The economic divergence between metros and rural America continued throughout Trump’s presidency, at least prior to the pandemic. Maybe now technology really will allow Americans (or at least office workers) to work from anywhere, but over the past decade they’ve clustered heavily in tech centers. “The pull of cities is so strong because of the concentration of the economy in cities,” says Wilkinson, the Niskanen Center vice president.

But overall migration has slowed considerably in recent years. Not everyone is packing up to seek their fortune in places like Seattle and Austin. 

People who are willing to pick up stakes have a greater openness to experience, Wilkinson says, meaning they’re intrinsically more willing to pursue higher education. They also tend to be less ethnocentric. “You get all the white liberals moving to the city for reasons of personality and education,” he says.

Educational attainment has emerged as one of the key divides in American politics. Trump dominated white male voters without college degrees, according to exit polls, while Biden took 55 percent of the vote among college educated voters in total. 

“I certainly worry about the idea that you have such a significant chunk of the country that feels disconnected from the national growth story,” says the Economic Innovation Group’s Lettieri.

Where Does This Leave Us?

The two parties at this point represent people of separate and distinct ideologies, economic and educational backgrounds, cultural and religious values, attitudes toward science and higher education, and ideas about gender, race and identity. Given all this, maybe it’s not surprising that American politics have become polarized and toxic.

Then there’s the political structure itself. America’s plurality voting system means there’s no real chance for a competitive third-party to emerge, no matter how many voters feel politically homeless as the two parties appear to grow more extreme. In any election, the worst outcome is not that the candidate you favor might lose, but that the one you hate could win. 

Politicians play up such fears, known as negative partisanship. Only one side can win. The fact that the other side might well plot a quick comeback and win power in the next election only accelerates this dynamic. 

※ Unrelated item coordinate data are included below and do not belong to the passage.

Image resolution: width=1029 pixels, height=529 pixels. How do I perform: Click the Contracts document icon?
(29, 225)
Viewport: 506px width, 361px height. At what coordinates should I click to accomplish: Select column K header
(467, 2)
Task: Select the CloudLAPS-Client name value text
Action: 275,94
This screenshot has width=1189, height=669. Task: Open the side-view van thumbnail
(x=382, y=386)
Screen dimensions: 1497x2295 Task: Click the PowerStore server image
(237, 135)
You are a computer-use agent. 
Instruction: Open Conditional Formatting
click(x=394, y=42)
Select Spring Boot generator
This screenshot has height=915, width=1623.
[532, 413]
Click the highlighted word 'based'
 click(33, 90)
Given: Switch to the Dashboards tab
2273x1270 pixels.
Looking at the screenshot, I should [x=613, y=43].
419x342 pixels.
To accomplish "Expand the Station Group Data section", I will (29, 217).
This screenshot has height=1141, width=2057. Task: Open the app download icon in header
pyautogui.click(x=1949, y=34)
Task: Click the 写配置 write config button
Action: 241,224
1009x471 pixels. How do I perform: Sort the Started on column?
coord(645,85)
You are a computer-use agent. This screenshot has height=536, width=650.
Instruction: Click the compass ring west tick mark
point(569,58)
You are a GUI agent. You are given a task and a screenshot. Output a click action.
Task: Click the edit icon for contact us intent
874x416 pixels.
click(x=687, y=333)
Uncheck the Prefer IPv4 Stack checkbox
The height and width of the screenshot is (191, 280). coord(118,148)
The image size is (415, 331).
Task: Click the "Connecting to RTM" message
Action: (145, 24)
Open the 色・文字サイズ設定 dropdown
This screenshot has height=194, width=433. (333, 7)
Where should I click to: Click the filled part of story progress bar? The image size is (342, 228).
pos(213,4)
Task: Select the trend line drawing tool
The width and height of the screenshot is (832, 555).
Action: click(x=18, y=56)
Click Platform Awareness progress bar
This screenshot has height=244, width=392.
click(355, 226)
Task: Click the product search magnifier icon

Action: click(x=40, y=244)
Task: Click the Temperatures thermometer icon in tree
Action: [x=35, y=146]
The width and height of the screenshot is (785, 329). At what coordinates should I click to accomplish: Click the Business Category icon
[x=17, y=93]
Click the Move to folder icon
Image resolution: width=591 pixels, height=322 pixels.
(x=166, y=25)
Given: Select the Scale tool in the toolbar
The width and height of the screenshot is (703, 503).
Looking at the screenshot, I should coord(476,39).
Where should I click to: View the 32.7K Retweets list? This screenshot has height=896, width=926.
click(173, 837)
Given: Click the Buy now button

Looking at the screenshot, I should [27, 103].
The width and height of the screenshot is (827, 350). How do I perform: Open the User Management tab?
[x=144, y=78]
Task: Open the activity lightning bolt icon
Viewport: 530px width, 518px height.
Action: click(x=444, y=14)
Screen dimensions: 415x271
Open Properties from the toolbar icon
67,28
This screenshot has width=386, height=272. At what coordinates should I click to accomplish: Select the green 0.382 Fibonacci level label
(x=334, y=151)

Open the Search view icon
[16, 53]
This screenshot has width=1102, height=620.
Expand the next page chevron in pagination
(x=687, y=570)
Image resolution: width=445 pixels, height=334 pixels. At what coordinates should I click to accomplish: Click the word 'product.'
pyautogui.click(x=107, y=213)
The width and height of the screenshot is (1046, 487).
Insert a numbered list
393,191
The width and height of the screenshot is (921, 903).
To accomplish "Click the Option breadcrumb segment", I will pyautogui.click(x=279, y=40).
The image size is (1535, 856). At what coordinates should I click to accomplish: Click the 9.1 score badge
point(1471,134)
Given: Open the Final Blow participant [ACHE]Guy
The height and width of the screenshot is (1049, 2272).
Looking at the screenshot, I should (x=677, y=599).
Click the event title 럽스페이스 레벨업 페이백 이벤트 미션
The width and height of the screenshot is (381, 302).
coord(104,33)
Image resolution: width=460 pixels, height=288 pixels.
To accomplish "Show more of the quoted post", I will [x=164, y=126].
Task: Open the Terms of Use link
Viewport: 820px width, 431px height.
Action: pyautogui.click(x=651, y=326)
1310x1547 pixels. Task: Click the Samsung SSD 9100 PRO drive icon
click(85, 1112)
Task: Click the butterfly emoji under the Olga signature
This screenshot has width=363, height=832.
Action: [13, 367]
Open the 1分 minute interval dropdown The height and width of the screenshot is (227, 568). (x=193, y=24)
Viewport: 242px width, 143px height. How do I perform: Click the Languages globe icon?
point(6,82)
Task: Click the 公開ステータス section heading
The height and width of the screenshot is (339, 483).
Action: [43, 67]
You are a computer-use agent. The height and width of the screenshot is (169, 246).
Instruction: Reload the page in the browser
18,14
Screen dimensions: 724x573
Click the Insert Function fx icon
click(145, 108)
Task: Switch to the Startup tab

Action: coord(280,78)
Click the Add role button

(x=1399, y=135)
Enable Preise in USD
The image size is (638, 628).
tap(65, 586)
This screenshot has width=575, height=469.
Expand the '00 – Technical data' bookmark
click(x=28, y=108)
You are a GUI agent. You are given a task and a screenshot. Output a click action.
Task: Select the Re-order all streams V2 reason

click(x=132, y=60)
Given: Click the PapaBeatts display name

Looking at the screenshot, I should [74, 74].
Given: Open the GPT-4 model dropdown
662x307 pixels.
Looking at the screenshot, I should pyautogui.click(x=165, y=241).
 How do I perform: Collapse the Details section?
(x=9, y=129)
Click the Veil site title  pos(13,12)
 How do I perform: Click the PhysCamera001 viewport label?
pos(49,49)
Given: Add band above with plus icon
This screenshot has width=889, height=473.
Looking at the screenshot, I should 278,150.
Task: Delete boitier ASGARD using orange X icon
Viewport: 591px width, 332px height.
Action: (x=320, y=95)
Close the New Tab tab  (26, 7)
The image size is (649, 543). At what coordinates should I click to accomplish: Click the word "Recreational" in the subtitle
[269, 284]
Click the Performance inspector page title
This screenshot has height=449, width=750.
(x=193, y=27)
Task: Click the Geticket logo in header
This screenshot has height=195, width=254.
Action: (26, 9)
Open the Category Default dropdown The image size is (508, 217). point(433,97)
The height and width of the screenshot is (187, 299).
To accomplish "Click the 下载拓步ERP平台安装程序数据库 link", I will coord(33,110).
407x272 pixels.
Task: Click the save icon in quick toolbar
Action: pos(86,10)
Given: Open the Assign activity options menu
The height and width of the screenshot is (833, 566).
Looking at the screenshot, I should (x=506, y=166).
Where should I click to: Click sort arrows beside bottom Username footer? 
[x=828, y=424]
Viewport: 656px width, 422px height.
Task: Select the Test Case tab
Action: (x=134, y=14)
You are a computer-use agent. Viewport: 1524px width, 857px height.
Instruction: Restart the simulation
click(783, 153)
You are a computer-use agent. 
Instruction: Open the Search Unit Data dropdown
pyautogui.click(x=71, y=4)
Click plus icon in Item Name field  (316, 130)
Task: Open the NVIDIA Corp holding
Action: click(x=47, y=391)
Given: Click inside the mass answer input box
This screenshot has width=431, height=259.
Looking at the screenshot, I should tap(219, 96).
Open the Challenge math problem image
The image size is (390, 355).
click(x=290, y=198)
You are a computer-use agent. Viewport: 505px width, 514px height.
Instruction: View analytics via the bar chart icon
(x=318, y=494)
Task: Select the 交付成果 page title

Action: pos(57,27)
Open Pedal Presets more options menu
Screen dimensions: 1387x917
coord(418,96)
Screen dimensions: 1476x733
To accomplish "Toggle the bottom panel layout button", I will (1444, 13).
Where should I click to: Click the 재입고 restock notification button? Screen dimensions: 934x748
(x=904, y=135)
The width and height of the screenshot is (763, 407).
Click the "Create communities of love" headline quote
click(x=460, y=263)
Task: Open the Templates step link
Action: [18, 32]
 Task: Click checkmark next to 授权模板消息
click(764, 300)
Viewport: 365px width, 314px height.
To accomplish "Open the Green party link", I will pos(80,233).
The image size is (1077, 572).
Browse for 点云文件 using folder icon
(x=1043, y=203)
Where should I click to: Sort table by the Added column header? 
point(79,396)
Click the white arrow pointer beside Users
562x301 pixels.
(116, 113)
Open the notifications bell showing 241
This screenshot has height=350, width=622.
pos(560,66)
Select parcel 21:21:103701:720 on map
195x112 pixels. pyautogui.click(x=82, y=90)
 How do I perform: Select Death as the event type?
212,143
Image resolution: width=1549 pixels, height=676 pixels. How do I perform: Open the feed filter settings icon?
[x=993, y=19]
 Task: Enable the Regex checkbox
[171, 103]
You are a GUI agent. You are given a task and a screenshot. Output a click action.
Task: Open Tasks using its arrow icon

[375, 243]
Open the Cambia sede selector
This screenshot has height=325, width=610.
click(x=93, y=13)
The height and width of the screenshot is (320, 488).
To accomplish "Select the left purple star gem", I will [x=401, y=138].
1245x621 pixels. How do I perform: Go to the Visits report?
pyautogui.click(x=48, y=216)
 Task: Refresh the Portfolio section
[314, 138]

Trump became the first one-term president since 1992, but neither party has been able to win a third presidential term since 1988. Control of the House, so long solidly Democratic, now shifts fairly regularly – three times since 2006, with Republicans looking to have a very good chance of erasing the Democrats’ slim majority in 2022. Most people, meanwhile, vote along strict party lines, with the small share of persuadable voters in each election essentially determining the outcome.

This gives national politicians little incentive to cooperate with the other side. Compromise is seen as consorting with the enemy. Better to block the current majority as best you can, while waiting for power to return your way. Polarization has become almost the default mode.

The story is entirely different at the state level, where majorities are mostly dug in. In 2020, only one legislative chamber changed hands, the lowest number in decades. But that, too, is part of the story of competition between red and blue America.

Americans are separated by race, place and platform. Lines are drawn between them by politicians and people’s media diets, with partisans convinced that the other side is the enemy.

More than a century ago, Henry Adams defined politics as "the systematic organization of hatreds." That's no less true today.

“There are no cross-cutting issues, places or policies,” Bill Bishop says. “So there is always conflict. And the ‘other’ is always clearly identifiable.”